Back in the Mughal era, the designs on Banarasi sarees largely consisted of Islamic motifs such as floral patterns, stylised leaves, and the use of jali work (net), all of which can also be found also in their architecture. The Taj Mahal boasts of similar motifs in intricate inlay work crafted from and within stone. The effect is simply stunning. The designs were an attempt to recreate the bounty of jannat (paradise).
During the British era, the Victorians often demanded geometric patterns. Today, while Islamic motifs remain popular, one can find a variety of Hindu Gods embossed on to cushion covers, wall-hangings and even sarees.
Banarasi sarees can be categorized into four distinct varieties, namely pure silk (katan), organza (kora) with zari and silk, georgette and shattir. Of these, the pure silk variety is the most renown. On the basis of design, Banarasi sarees are also classified into jangla, tanchoi, vaskat, cutwork, tissue and butidar.
Shop different varieties of Banaras sarees.
Current state of the art
The trade that has survived centuries is under threat with inexpensive fakes flooding the markets. Sadly, many craftsmen have been forced to switch careers. An authentic Banarasi silk saree takes time and effort to create, and comes with a hefty price tag. Customers are often unwilling to pay the price of the labour and willingly opt for fakes. But a visit to Bressler Silk House, a talk with a craftsman, and watching him at work, is all it will take to realise the intricacy and beauty of this art. By respecting the craftsman and paying a fair price, we may be able to preserve this chapter of our history.
On the bright side, Banarasi sarees now have the GI (Geographical Indication) certification for Banaras Brocades and Sarees.

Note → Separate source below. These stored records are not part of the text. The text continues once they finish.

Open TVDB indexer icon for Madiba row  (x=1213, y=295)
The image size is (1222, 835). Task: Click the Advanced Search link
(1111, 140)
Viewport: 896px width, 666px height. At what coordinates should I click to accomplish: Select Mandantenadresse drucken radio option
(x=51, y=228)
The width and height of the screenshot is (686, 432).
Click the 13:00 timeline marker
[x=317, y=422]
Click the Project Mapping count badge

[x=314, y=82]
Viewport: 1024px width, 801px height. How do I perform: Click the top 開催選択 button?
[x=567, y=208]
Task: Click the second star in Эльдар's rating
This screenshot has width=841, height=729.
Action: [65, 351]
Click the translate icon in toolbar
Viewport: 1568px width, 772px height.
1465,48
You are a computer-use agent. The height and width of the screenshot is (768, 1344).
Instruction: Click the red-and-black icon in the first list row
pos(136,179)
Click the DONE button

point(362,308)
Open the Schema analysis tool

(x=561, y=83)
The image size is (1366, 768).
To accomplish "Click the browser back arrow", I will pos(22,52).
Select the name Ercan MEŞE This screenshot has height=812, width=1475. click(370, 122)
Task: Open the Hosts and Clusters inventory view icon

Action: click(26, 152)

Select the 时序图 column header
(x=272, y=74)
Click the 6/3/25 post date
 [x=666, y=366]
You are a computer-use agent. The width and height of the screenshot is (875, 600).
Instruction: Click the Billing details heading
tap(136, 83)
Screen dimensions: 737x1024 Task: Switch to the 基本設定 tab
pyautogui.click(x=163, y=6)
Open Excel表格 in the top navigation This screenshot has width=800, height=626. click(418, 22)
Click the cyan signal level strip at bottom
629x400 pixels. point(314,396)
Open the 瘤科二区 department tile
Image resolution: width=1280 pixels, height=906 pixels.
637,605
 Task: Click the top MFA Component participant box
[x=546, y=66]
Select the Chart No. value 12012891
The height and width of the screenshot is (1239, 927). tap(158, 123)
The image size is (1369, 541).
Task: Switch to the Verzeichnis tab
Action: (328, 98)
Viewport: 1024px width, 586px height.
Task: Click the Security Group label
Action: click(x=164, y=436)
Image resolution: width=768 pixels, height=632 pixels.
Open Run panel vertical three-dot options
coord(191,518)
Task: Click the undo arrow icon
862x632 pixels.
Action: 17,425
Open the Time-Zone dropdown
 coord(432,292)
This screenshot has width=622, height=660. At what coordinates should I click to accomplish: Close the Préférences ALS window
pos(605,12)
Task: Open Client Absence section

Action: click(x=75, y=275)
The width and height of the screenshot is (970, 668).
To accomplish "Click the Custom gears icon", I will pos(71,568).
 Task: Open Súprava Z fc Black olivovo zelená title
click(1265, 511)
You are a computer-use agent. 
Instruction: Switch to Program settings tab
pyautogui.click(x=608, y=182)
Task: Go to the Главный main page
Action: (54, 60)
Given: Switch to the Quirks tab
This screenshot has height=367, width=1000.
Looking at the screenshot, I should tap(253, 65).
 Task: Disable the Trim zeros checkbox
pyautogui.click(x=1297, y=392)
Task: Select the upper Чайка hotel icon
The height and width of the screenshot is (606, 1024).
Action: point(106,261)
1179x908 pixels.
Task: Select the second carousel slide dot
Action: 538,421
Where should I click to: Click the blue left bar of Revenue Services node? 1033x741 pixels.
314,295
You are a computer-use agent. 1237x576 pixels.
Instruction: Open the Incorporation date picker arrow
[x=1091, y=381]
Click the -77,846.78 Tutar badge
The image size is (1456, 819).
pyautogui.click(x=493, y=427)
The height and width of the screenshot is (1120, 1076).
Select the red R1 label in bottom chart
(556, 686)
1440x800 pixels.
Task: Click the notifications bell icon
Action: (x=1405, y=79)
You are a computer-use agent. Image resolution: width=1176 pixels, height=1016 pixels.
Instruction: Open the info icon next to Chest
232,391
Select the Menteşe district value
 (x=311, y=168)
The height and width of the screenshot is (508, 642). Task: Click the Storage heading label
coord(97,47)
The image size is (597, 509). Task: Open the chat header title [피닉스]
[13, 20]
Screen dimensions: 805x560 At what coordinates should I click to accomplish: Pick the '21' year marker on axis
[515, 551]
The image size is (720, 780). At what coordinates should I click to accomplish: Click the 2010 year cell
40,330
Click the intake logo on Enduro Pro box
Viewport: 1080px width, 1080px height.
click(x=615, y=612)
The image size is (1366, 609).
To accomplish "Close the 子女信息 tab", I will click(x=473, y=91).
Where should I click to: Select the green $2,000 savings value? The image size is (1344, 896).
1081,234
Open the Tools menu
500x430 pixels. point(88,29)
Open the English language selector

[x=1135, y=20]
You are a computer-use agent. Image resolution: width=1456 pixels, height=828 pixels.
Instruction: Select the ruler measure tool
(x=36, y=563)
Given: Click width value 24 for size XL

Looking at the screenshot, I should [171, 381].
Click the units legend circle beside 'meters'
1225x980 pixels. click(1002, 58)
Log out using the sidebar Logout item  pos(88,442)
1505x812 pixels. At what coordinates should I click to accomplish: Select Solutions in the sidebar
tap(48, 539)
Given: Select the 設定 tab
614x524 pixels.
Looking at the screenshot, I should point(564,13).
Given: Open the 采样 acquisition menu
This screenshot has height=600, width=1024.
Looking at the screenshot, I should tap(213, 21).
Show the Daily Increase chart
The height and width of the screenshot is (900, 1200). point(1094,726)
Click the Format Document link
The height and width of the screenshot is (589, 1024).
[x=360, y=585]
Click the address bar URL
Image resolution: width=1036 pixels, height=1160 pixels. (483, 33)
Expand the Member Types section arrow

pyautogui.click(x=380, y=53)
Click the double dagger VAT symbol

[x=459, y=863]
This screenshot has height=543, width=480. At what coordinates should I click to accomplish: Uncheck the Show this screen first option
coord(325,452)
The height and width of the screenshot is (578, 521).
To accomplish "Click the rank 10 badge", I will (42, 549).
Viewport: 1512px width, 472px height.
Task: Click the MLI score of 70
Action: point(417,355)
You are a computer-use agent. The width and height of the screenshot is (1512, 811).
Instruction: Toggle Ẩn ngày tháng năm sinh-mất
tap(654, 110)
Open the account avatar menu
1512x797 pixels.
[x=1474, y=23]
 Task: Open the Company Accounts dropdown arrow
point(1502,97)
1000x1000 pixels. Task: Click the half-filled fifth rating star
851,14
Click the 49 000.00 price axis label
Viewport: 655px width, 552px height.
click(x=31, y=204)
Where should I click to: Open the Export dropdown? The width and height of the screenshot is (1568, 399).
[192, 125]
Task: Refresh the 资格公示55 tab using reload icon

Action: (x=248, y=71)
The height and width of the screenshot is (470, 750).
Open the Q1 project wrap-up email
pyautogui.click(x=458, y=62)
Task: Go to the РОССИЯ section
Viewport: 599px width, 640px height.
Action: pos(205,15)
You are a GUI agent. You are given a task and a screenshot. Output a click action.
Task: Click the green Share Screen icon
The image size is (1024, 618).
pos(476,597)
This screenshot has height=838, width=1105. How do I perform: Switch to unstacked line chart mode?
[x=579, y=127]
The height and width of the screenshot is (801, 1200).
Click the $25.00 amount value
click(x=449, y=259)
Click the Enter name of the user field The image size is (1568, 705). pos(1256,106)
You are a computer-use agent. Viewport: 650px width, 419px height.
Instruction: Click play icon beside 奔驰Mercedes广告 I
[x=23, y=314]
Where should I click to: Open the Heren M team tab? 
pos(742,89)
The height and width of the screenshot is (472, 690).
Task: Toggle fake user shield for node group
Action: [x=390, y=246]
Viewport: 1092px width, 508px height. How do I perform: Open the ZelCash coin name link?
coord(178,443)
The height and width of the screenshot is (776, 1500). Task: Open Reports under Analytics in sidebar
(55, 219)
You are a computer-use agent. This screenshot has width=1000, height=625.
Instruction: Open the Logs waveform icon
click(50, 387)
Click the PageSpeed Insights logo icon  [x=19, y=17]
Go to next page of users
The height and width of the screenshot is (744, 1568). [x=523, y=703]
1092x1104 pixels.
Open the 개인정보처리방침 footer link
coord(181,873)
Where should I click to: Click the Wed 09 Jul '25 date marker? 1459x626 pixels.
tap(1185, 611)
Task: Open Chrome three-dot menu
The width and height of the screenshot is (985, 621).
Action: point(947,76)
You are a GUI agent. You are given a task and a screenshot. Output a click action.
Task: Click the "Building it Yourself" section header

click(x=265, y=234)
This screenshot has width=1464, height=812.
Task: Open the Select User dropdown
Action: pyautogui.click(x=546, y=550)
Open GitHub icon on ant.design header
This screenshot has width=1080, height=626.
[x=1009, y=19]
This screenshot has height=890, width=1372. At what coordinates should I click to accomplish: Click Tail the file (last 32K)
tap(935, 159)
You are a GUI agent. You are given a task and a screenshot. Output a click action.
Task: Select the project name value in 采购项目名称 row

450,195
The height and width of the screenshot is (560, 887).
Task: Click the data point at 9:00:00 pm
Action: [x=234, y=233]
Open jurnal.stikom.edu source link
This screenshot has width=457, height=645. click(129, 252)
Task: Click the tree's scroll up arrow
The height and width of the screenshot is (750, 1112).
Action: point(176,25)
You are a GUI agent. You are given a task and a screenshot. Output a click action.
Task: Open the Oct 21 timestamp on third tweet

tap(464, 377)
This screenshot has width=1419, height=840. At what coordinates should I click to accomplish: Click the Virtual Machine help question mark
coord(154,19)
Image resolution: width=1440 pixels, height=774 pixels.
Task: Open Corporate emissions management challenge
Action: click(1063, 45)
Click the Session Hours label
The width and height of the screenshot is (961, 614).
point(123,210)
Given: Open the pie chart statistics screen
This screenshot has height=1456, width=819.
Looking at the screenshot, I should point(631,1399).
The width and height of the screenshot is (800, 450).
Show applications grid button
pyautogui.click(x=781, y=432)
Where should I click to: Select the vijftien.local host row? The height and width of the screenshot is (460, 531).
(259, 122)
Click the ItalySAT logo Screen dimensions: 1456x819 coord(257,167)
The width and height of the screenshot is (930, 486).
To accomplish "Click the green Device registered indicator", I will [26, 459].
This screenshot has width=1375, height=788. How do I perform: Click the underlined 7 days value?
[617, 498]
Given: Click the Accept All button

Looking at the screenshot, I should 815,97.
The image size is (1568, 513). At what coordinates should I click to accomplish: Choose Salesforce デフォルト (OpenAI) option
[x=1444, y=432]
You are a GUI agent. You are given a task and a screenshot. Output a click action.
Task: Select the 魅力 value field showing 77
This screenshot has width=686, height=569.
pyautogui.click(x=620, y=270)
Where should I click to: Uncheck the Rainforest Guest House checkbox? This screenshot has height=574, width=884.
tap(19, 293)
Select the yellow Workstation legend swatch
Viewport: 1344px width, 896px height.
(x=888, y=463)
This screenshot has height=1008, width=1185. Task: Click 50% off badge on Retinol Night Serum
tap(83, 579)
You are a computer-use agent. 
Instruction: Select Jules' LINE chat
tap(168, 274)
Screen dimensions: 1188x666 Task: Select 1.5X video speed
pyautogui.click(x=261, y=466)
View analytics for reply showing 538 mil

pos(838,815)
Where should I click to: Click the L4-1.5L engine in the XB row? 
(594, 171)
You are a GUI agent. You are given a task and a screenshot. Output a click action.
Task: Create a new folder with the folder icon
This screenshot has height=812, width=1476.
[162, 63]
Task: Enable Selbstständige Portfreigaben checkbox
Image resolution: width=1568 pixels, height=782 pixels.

A genuine Banarasi silk saree can be bought for anywhere from Rs.3,000 to Rs.2,00,000 depending on the design and the intricacy of the work. That said, a saree with a decent amount of work would cost a minimum of Rs.8,000 to Rs.10,000.
How to identify a Banarasi silk saree
- With increase in prices of gold and silver, copper alloys are used to create zari threads. These threads are then plated in silver or gold. “But the trained eye can immediately spot the difference,” says Ojha. He shows me a fake against the real deal and while the former has more glitter, the garishness takes away from the regal air.
- An easy way to spot a fake is to look for heavy thread work on the reverse side of the saree. But while these are indicators, they can often be manipulated by crafty salesman.
- To absolutely ensure that you aren’t being scammed, look for the GI (Geographical Indication) tag. This government marker protects customers and craftsmen.
It is recommended that you dry clean Banarasi sarees. However, if you choose to wash it at home, make sure to simply dip it in cold water a few times before hanging out to drip-dry. Do not use detergent in the first few washes and a clothes brush is an absolute no-no. You can either wrap the saree in muslin cloth and store it away from sunlight or store it in a hanging position in your cupboard. Either way, you must change the folds every now and then.